>> Begin
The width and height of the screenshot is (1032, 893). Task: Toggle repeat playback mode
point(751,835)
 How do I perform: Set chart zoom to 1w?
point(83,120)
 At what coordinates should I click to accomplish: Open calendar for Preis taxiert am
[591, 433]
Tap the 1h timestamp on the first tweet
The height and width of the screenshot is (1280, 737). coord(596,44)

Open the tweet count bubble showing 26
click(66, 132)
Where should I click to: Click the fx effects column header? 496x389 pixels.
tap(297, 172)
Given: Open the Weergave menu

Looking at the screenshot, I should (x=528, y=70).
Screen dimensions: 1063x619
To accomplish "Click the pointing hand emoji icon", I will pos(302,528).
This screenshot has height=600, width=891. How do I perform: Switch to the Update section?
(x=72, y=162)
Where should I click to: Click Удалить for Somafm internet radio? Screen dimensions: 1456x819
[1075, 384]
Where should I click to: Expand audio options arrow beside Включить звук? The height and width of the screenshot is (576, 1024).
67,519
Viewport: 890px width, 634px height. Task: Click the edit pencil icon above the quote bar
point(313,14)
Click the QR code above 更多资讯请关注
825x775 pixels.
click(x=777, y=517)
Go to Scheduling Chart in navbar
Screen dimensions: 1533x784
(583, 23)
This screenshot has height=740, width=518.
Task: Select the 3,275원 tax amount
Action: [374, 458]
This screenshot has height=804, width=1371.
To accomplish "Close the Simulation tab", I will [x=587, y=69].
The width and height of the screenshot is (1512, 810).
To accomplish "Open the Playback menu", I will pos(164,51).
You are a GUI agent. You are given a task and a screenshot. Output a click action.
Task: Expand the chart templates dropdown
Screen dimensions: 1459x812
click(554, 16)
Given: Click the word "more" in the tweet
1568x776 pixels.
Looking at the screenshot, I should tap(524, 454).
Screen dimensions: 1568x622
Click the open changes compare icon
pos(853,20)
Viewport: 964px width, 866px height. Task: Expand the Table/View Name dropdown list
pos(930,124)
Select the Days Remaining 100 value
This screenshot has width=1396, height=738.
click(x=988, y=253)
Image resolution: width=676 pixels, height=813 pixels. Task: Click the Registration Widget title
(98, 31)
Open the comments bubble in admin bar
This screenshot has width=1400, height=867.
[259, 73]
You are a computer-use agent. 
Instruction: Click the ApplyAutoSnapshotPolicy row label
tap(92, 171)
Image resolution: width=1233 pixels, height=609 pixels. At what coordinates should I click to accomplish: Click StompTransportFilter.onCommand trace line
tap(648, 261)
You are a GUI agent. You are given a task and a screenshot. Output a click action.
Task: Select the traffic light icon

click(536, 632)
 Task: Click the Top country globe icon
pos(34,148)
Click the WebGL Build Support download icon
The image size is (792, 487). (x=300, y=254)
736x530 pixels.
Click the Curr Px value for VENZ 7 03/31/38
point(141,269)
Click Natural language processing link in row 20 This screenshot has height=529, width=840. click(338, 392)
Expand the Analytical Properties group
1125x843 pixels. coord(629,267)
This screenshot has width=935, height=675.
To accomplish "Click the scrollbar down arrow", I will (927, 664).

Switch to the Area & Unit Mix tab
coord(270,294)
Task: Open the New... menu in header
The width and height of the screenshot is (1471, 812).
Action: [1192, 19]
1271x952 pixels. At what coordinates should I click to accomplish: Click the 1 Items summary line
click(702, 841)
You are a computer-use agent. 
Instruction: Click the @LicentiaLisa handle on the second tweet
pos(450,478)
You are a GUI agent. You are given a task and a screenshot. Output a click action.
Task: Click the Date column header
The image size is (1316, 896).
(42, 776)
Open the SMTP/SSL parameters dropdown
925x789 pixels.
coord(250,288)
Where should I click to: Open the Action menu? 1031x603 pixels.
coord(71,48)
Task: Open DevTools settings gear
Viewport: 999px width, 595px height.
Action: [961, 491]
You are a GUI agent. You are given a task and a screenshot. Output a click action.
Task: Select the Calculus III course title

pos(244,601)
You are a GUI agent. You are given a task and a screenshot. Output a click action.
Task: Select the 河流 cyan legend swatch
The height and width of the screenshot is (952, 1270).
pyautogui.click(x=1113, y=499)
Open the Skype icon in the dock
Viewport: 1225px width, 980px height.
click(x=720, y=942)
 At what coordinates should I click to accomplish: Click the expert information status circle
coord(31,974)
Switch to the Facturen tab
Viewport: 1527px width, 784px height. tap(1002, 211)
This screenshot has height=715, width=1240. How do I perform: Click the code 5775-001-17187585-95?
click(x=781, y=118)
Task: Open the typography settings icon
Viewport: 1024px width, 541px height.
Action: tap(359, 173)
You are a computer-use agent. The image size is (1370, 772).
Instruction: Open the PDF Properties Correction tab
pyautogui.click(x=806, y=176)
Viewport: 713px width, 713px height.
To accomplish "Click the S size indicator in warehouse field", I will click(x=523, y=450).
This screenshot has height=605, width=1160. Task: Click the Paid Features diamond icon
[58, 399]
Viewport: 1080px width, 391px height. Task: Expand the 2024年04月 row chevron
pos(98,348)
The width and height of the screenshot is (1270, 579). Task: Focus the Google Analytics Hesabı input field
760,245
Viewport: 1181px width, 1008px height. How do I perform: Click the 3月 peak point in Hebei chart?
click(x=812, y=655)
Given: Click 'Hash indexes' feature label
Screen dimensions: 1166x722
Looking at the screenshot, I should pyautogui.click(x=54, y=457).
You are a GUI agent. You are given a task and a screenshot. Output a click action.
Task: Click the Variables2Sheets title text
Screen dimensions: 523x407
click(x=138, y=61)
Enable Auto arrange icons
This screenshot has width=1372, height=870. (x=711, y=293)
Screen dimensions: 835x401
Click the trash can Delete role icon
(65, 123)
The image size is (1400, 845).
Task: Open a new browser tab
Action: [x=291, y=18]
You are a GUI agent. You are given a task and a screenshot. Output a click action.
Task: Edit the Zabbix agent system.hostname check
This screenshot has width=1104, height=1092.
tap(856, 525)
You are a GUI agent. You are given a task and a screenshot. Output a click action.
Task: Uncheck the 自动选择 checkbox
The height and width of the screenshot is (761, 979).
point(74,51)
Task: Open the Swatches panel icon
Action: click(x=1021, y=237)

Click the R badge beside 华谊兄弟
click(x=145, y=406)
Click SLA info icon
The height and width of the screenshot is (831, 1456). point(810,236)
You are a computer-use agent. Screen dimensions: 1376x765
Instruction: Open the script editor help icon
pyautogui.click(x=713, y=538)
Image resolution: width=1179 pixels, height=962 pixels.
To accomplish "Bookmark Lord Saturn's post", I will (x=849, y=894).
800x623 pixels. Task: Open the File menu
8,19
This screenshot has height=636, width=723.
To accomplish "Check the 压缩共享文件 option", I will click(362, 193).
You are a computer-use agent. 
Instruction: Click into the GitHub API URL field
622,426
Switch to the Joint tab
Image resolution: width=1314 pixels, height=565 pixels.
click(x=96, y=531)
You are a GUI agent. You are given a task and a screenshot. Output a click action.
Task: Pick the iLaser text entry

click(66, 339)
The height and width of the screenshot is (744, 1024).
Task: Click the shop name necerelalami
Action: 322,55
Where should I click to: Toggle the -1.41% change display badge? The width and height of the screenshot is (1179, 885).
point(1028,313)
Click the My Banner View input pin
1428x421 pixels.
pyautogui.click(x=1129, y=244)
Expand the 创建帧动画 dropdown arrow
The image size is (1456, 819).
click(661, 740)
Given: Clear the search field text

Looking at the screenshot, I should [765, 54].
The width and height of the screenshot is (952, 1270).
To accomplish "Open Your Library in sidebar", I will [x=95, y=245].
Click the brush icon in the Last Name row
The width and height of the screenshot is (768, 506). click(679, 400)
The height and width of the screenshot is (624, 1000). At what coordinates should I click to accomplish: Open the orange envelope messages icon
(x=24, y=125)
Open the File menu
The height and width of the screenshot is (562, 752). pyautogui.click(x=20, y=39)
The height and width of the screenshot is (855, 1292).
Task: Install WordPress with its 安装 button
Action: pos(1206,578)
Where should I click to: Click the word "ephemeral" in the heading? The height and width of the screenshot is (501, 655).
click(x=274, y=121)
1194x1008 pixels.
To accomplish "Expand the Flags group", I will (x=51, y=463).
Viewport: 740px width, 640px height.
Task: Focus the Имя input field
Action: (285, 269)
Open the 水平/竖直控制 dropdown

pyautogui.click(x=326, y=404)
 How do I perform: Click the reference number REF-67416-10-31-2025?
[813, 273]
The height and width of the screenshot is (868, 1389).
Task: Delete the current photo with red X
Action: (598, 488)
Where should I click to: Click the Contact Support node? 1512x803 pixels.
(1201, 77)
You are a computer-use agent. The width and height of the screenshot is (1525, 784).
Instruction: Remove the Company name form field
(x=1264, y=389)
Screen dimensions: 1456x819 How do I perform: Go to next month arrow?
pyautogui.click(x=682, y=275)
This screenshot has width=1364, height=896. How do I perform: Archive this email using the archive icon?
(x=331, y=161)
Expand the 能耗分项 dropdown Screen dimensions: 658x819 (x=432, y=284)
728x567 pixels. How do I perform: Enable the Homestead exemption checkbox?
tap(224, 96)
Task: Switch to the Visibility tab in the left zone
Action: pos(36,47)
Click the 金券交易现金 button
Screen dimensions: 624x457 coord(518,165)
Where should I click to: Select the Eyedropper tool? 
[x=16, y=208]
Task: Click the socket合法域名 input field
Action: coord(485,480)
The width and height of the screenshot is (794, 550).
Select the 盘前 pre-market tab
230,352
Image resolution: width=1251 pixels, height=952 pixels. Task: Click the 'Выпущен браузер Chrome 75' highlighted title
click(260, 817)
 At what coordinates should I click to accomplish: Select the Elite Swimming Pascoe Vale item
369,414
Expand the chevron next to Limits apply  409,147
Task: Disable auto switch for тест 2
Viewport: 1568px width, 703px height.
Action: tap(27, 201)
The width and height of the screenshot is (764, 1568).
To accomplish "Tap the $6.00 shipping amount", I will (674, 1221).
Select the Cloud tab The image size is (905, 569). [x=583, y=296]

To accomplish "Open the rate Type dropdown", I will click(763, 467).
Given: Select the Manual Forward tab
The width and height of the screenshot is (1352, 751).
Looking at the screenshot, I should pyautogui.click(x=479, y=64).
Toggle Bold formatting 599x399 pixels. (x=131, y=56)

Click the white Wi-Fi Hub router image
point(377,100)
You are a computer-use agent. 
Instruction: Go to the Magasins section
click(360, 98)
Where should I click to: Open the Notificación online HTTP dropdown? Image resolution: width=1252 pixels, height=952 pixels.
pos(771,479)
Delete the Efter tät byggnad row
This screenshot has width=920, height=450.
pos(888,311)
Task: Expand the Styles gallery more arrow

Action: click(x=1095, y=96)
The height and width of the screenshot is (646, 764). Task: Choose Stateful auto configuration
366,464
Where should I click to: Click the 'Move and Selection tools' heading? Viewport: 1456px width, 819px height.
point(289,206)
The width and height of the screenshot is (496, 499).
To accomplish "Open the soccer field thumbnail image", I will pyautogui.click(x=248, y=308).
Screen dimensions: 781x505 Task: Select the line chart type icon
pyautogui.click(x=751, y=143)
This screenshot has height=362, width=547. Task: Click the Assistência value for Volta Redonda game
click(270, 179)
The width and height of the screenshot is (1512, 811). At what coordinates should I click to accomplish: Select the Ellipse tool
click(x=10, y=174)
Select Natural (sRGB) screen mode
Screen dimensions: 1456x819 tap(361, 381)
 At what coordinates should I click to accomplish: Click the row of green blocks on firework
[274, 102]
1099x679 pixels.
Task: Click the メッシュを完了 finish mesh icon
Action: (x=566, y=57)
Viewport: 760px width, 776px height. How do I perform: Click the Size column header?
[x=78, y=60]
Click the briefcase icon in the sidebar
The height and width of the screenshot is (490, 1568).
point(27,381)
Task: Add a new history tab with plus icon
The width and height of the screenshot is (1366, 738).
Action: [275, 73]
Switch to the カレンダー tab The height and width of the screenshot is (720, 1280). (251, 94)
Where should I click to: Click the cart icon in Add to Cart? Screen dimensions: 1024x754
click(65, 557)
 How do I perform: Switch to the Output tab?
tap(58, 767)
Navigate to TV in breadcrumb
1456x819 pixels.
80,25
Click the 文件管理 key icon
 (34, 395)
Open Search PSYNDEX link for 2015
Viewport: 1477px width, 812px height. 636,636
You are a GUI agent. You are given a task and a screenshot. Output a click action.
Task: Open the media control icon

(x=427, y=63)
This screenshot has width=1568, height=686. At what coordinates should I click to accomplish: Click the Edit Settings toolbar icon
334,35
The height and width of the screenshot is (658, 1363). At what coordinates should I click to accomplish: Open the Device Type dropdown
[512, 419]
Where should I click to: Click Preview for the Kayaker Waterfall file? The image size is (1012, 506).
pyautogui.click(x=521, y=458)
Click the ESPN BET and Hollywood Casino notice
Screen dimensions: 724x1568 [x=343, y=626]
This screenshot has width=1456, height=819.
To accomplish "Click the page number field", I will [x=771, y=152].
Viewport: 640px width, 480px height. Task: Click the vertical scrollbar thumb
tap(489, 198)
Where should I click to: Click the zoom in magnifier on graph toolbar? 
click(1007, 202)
>> End
→ REQUIREMENT
Turn the listing, from its first line through the line containing "The height and width of the screenshot is (1280, 737).", into a numbered list, leaving out any blank lines.

→ RESULT
1. The width and height of the screenshot is (1032, 893). Task: Toggle repeat playback mode
2. point(751,835)
3.  How do I perform: Set chart zoom to 1w?
4. point(83,120)
5.  At what coordinates should I click to accomplish: Open calendar for Preis taxiert am
6. [591, 433]
7. Tap the 1h timestamp on the first tweet
8. The height and width of the screenshot is (1280, 737). coord(596,44)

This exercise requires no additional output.